* THE PROBLEM: I'd like every record written out again, exactly as it is.
┄┄┄┄┄┄┄┄┄┄┄┄┄┄┄┄┄┄┄┄
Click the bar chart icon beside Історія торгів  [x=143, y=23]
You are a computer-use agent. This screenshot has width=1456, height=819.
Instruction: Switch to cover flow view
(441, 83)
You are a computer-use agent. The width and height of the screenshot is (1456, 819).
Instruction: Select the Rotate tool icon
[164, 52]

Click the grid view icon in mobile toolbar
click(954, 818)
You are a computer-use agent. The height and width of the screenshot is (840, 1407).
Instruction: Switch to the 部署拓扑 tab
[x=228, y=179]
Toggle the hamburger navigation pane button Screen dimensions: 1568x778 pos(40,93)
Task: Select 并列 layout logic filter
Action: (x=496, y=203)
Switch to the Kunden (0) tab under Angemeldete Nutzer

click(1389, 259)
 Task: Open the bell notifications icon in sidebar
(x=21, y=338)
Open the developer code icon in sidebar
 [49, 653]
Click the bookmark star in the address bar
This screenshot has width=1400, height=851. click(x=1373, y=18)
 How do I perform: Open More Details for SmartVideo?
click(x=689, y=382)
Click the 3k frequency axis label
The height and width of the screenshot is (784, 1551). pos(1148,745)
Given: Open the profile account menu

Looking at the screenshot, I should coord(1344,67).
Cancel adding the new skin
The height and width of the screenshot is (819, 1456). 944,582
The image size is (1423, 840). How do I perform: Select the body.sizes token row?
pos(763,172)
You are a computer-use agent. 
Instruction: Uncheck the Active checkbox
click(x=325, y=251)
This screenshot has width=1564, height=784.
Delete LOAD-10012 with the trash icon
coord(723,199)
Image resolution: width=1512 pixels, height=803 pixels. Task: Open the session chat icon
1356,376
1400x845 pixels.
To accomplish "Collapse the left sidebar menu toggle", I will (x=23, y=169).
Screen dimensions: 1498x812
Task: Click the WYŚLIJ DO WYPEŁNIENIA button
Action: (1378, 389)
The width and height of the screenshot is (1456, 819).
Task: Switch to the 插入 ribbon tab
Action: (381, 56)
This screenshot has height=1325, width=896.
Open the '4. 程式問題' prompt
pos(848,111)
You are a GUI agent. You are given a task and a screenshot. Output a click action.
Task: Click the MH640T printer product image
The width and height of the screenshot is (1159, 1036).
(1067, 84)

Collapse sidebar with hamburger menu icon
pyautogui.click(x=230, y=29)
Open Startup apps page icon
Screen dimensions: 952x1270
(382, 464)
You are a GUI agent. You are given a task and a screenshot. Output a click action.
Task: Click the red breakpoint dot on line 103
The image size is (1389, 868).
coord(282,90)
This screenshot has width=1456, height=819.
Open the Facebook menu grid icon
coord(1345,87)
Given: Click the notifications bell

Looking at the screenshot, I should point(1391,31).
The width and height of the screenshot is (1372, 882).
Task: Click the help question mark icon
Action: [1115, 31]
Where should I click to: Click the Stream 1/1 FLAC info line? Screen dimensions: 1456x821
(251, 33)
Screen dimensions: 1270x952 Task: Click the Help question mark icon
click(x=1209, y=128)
┄┄┄┄┄┄┄┄┄┄┄┄┄┄┄┄┄┄┄┄
* TASK RESULT:
Click the bar chart icon beside Історія торгів  [x=143, y=23]
You are a computer-use agent. This screenshot has width=1456, height=819.
Instruction: Switch to cover flow view
(441, 83)
You are a computer-use agent. The width and height of the screenshot is (1456, 819).
Instruction: Select the Rotate tool icon
[164, 52]

Click the grid view icon in mobile toolbar
click(954, 818)
You are a computer-use agent. The height and width of the screenshot is (840, 1407).
Instruction: Switch to the 部署拓扑 tab
[x=228, y=179]
Toggle the hamburger navigation pane button Screen dimensions: 1568x778 pos(40,93)
Task: Select 并列 layout logic filter
Action: (x=496, y=203)
Switch to the Kunden (0) tab under Angemeldete Nutzer

click(1389, 259)
 Task: Open the bell notifications icon in sidebar
(x=21, y=338)
Open the developer code icon in sidebar
 [49, 653]
Click the bookmark star in the address bar
This screenshot has width=1400, height=851. click(x=1373, y=18)
 How do I perform: Open More Details for SmartVideo?
click(x=689, y=382)
Click the 3k frequency axis label
The height and width of the screenshot is (784, 1551). pos(1148,745)
Given: Open the profile account menu

Looking at the screenshot, I should coord(1344,67).
Cancel adding the new skin
The height and width of the screenshot is (819, 1456). 944,582
The image size is (1423, 840). How do I perform: Select the body.sizes token row?
pos(763,172)
You are a computer-use agent. 
Instruction: Uncheck the Active checkbox
click(x=325, y=251)
This screenshot has width=1564, height=784.
Delete LOAD-10012 with the trash icon
coord(723,199)
Image resolution: width=1512 pixels, height=803 pixels. Task: Open the session chat icon
1356,376
1400x845 pixels.
To accomplish "Collapse the left sidebar menu toggle", I will (x=23, y=169).
Screen dimensions: 1498x812
Task: Click the WYŚLIJ DO WYPEŁNIENIA button
Action: (1378, 389)
The width and height of the screenshot is (1456, 819).
Task: Switch to the 插入 ribbon tab
Action: (381, 56)
This screenshot has height=1325, width=896.
Open the '4. 程式問題' prompt
pos(848,111)
You are a GUI agent. You are given a task and a screenshot. Output a click action.
Task: Click the MH640T printer product image
The width and height of the screenshot is (1159, 1036).
(1067, 84)

Collapse sidebar with hamburger menu icon
pyautogui.click(x=230, y=29)
Open Startup apps page icon
Screen dimensions: 952x1270
(382, 464)
You are a GUI agent. You are given a task and a screenshot. Output a click action.
Task: Click the red breakpoint dot on line 103
The image size is (1389, 868).
coord(282,90)
This screenshot has width=1456, height=819.
Open the Facebook menu grid icon
coord(1345,87)
Given: Click the notifications bell

Looking at the screenshot, I should point(1391,31).
The width and height of the screenshot is (1372, 882).
Task: Click the help question mark icon
Action: [1115, 31]
Where should I click to: Click the Stream 1/1 FLAC info line? Screen dimensions: 1456x821
(251, 33)
Screen dimensions: 1270x952 Task: Click the Help question mark icon
click(x=1209, y=128)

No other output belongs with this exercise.